DIRECTIONS FOR THIS TASK
Copy out the items word for word, from the line containing "Describe the element" through the end of the items, and omit the pictures.
.....
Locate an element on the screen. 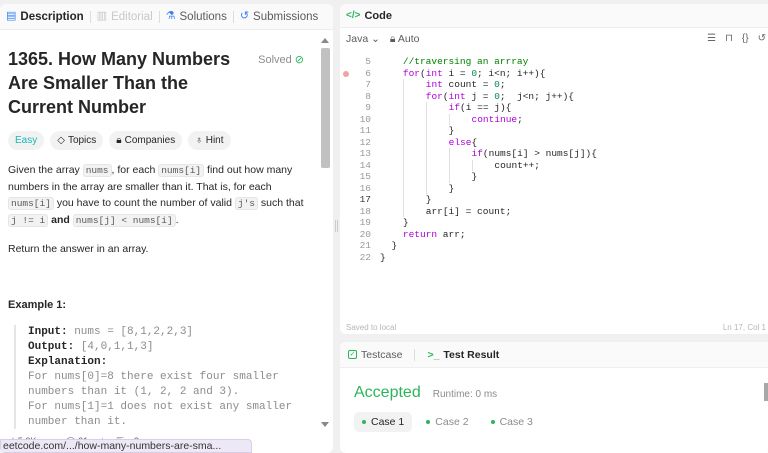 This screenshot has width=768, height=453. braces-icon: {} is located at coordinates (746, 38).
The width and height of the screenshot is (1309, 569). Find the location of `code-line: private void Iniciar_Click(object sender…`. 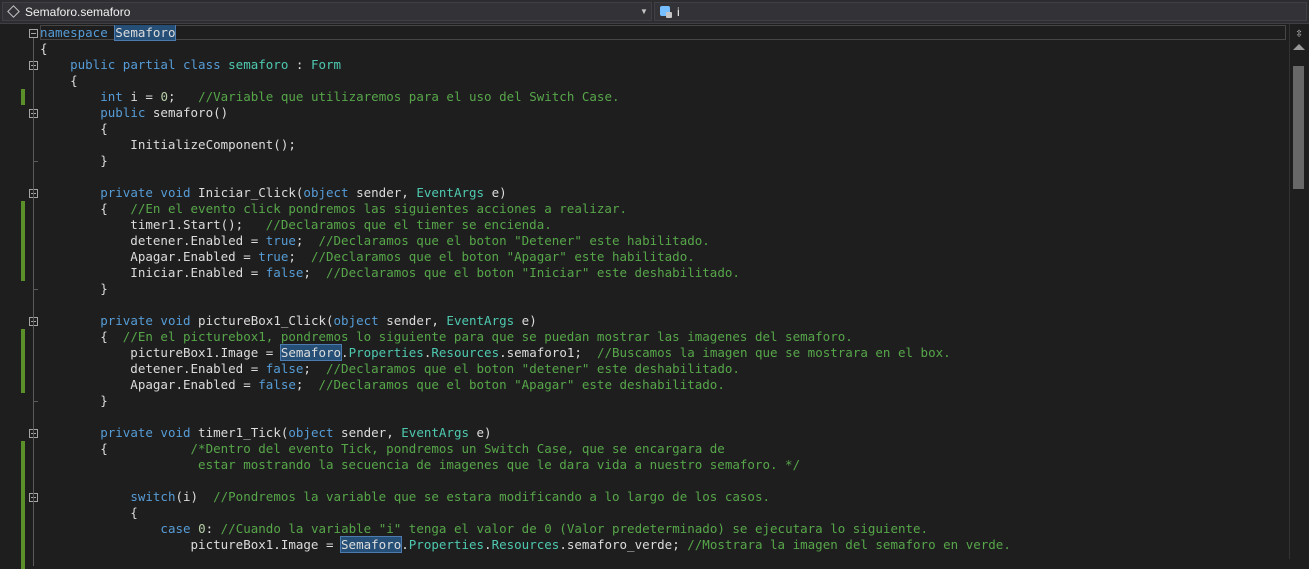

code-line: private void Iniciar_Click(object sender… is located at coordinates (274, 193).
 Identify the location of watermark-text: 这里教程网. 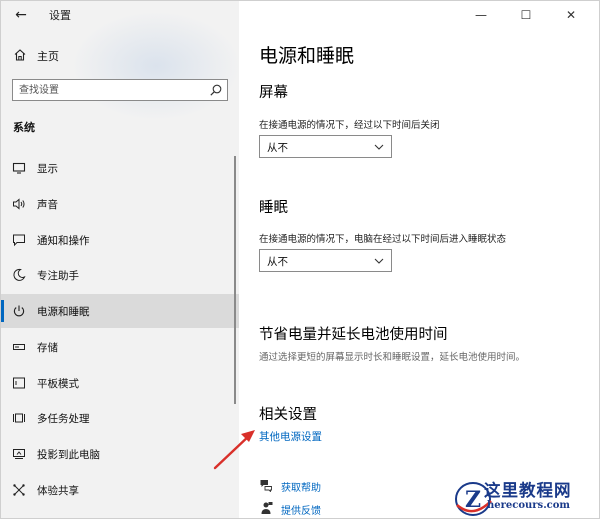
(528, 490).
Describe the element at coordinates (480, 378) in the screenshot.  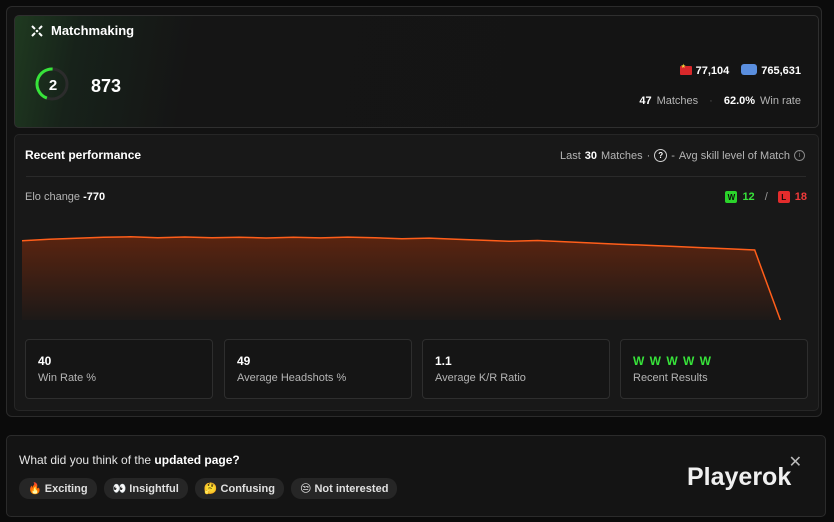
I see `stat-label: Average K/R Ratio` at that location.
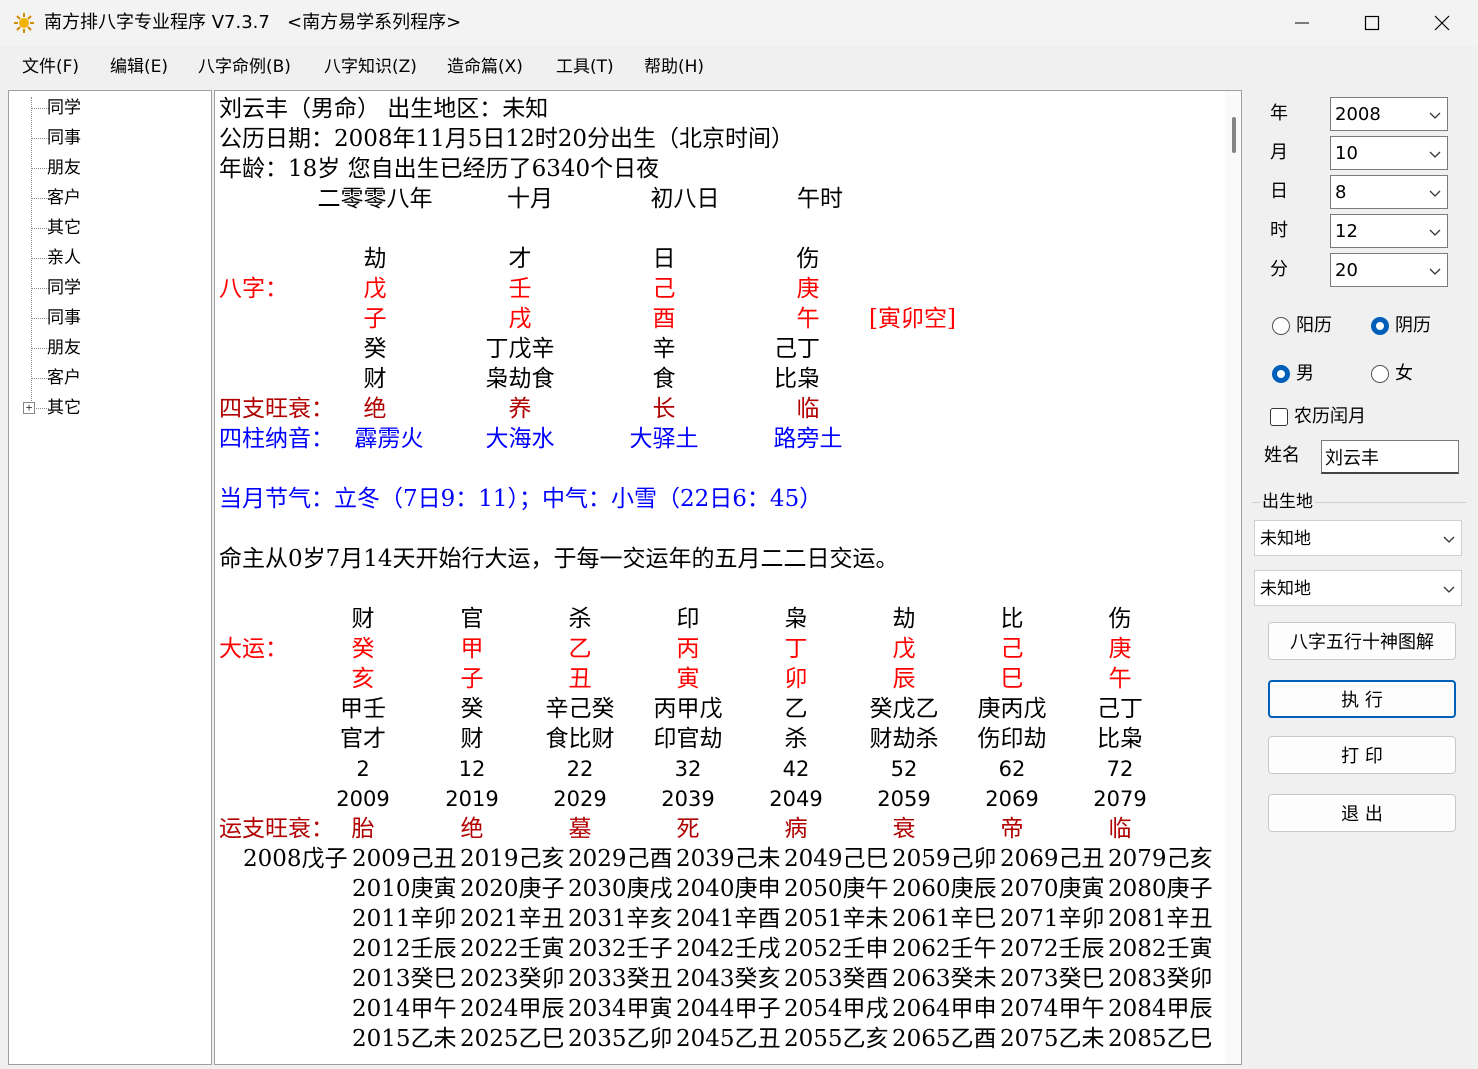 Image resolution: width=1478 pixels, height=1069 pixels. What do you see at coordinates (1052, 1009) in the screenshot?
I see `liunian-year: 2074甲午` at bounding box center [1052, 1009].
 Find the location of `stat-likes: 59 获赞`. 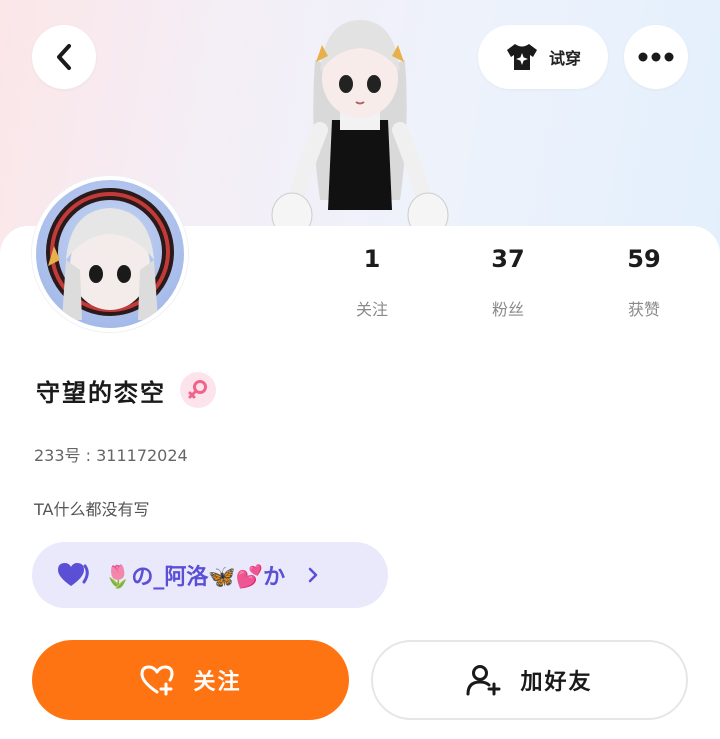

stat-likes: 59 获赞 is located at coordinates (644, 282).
.....
RESULT BELOW
Describe the element at coordinates (480, 378) in the screenshot.  
I see `stat-label: Average K/R Ratio` at that location.
 Image resolution: width=1478 pixels, height=1069 pixels. What do you see at coordinates (1052, 1009) in the screenshot?
I see `liunian-year: 2074甲午` at bounding box center [1052, 1009].
 Find the location of `stat-likes: 59 获赞`. 

stat-likes: 59 获赞 is located at coordinates (644, 282).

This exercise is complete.